WORK TO COMPLETE:
Exactly reproduce the lines from the line containing "The width and height of the screenshot is (656, 482)." to the end of the data below, inclusive, and nothing else.

********

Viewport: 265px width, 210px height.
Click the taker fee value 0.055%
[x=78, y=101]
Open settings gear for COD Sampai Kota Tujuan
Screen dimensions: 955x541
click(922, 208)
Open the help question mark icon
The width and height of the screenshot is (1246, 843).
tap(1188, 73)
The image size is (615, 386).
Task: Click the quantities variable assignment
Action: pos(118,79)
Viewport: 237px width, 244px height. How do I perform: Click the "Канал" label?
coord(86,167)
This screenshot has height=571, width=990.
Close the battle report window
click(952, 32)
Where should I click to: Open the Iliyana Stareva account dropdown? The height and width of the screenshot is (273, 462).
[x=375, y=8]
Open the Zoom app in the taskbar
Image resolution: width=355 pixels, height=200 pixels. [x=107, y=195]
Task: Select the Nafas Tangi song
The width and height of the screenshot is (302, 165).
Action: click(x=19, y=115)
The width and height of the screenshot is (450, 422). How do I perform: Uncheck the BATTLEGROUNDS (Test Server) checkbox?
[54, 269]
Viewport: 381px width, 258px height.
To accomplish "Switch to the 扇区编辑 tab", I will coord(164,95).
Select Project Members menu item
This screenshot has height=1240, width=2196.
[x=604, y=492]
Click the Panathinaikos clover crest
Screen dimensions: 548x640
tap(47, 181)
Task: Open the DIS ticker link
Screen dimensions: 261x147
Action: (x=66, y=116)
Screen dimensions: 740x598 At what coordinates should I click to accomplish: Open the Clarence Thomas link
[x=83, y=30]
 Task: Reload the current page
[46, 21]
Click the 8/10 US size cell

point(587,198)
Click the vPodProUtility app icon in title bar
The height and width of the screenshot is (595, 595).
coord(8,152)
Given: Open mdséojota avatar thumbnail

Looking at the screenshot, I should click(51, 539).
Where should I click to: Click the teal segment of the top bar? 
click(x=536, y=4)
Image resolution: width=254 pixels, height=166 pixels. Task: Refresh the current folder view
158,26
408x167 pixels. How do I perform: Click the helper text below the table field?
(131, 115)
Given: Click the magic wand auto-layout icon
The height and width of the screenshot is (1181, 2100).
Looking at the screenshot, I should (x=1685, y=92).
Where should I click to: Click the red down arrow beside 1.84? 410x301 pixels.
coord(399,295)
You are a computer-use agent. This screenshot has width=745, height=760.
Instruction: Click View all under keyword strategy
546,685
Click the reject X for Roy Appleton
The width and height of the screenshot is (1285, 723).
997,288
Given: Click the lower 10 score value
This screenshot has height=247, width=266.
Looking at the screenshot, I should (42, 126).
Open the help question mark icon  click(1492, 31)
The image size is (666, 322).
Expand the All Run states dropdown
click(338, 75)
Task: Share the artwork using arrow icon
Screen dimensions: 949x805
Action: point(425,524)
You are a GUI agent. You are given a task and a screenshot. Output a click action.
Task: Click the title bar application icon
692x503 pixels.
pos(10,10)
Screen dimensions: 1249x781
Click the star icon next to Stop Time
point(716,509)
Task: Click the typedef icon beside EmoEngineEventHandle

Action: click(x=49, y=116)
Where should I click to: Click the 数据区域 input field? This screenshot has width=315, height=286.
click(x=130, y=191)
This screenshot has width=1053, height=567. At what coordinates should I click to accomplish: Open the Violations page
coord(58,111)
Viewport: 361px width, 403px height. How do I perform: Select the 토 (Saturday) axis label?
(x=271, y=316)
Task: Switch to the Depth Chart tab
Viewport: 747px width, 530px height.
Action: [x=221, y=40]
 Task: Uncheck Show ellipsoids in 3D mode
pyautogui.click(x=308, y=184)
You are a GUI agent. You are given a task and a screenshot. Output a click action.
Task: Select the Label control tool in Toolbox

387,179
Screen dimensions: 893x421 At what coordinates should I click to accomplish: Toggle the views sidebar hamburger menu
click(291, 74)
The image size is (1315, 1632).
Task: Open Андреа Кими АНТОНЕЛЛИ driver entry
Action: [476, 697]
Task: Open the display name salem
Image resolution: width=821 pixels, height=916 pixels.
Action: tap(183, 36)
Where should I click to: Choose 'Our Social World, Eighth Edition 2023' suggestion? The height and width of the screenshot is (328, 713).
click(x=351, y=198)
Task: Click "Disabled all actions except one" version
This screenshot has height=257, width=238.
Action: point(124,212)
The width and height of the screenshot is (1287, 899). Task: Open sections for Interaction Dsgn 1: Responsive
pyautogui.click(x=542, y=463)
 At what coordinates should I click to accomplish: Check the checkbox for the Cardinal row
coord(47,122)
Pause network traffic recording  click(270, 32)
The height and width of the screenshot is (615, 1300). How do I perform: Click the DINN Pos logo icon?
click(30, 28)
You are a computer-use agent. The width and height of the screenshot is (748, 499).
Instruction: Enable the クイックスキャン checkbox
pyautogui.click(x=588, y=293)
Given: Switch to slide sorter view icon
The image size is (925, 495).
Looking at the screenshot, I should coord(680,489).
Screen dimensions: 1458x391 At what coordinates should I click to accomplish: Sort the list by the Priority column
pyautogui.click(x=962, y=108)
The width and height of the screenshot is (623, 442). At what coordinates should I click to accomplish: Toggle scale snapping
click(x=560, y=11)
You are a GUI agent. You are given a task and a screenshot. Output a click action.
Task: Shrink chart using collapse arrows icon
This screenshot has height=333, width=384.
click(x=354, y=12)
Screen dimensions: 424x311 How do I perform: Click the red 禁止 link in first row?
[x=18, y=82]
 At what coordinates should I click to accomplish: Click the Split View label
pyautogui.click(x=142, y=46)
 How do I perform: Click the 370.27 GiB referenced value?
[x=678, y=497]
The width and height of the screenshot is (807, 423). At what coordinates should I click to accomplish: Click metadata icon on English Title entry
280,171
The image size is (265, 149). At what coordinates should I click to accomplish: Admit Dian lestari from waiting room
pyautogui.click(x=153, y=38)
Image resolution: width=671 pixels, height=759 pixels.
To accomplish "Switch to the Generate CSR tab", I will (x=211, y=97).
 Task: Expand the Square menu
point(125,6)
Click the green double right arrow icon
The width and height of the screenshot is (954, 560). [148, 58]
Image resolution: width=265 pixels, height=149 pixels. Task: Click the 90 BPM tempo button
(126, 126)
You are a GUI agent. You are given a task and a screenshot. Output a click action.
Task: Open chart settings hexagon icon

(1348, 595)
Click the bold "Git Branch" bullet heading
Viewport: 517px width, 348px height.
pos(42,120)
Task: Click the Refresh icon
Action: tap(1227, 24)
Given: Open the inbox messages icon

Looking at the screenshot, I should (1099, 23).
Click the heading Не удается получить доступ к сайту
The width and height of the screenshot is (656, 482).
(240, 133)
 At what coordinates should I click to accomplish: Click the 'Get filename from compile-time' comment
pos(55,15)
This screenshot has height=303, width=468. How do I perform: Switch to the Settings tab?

********

ANSWER SPACE:
The width and height of the screenshot is (656, 482).
(240, 133)
 At what coordinates should I click to accomplish: Click the 'Get filename from compile-time' comment
pos(55,15)
This screenshot has height=303, width=468. How do I perform: Switch to the Settings tab?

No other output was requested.